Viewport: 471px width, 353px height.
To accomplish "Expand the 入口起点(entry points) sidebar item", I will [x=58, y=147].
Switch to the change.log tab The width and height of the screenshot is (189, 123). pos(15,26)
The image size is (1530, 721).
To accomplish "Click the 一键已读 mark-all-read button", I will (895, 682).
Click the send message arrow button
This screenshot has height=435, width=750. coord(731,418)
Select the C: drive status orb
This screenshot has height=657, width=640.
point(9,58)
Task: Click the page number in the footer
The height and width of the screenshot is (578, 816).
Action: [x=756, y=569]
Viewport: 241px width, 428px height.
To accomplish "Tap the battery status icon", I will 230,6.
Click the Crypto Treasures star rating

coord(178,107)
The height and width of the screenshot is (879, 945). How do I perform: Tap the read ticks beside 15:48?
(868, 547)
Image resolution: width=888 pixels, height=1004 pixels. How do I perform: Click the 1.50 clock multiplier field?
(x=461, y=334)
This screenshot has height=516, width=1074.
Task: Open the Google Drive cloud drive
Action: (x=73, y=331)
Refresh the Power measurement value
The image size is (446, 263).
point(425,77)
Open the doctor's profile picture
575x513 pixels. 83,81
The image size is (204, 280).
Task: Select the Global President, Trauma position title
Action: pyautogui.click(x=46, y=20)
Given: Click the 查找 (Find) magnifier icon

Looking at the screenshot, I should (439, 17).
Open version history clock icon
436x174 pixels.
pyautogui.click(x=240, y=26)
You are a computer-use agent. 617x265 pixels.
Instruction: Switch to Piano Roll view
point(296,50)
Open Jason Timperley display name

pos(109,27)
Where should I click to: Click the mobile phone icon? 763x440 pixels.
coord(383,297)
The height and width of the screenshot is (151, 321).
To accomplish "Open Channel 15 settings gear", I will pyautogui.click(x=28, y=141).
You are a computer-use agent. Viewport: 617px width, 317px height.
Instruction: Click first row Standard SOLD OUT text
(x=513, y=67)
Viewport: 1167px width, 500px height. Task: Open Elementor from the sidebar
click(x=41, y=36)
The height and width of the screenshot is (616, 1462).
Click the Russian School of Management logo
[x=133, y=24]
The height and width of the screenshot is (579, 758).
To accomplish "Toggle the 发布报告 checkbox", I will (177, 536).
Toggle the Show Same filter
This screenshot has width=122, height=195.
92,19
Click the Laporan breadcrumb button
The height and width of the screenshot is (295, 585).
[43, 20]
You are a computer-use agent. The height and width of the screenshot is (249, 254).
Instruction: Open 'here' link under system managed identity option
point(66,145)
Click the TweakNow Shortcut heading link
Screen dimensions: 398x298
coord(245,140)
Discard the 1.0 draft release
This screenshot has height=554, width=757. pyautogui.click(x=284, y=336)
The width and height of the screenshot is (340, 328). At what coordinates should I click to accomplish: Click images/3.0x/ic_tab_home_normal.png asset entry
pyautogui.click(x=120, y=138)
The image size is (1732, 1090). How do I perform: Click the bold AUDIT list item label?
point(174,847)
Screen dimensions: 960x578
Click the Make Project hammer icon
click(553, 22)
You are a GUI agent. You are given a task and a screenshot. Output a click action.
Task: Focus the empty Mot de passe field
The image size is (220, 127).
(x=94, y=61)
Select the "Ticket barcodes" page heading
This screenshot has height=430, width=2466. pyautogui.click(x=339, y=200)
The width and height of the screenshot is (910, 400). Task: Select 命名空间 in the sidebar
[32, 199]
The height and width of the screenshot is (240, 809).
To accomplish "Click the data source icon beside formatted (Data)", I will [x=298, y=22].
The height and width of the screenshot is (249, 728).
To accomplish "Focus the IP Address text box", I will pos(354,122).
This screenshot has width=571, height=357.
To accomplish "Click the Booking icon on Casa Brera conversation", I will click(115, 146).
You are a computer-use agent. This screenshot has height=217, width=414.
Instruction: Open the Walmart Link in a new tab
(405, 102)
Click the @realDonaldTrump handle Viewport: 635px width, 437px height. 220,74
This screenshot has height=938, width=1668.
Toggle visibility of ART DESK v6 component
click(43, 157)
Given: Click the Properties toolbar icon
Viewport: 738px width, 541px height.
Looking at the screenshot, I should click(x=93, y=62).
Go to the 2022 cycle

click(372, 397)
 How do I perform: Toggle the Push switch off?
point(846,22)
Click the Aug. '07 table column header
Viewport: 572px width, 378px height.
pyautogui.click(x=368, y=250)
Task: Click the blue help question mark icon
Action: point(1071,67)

• TASK REQUIREMENTS
Your task is to retype the entries verbatim, starting with the line that holds "Open version history clock icon" and stopping after the line that holds "You are a computer-use agent. The".

• WRITTEN ANSWER
Open version history clock icon
436x174 pixels.
pyautogui.click(x=240, y=26)
You are a computer-use agent. 617x265 pixels.
Instruction: Switch to Piano Roll view
point(296,50)
Open Jason Timperley display name

pos(109,27)
Where should I click to: Click the mobile phone icon? 763x440 pixels.
coord(383,297)
The height and width of the screenshot is (151, 321).
To accomplish "Open Channel 15 settings gear", I will pyautogui.click(x=28, y=141).
You are a computer-use agent. Viewport: 617px width, 317px height.
Instruction: Click first row Standard SOLD OUT text
(x=513, y=67)
Viewport: 1167px width, 500px height. Task: Open Elementor from the sidebar
click(x=41, y=36)
The height and width of the screenshot is (616, 1462).
Click the Russian School of Management logo
[x=133, y=24]
The height and width of the screenshot is (579, 758).
To accomplish "Toggle the 发布报告 checkbox", I will (177, 536).
Toggle the Show Same filter
This screenshot has width=122, height=195.
92,19
Click the Laporan breadcrumb button
The height and width of the screenshot is (295, 585).
[43, 20]
You are a computer-use agent. The height and width of the screenshot is (249, 254).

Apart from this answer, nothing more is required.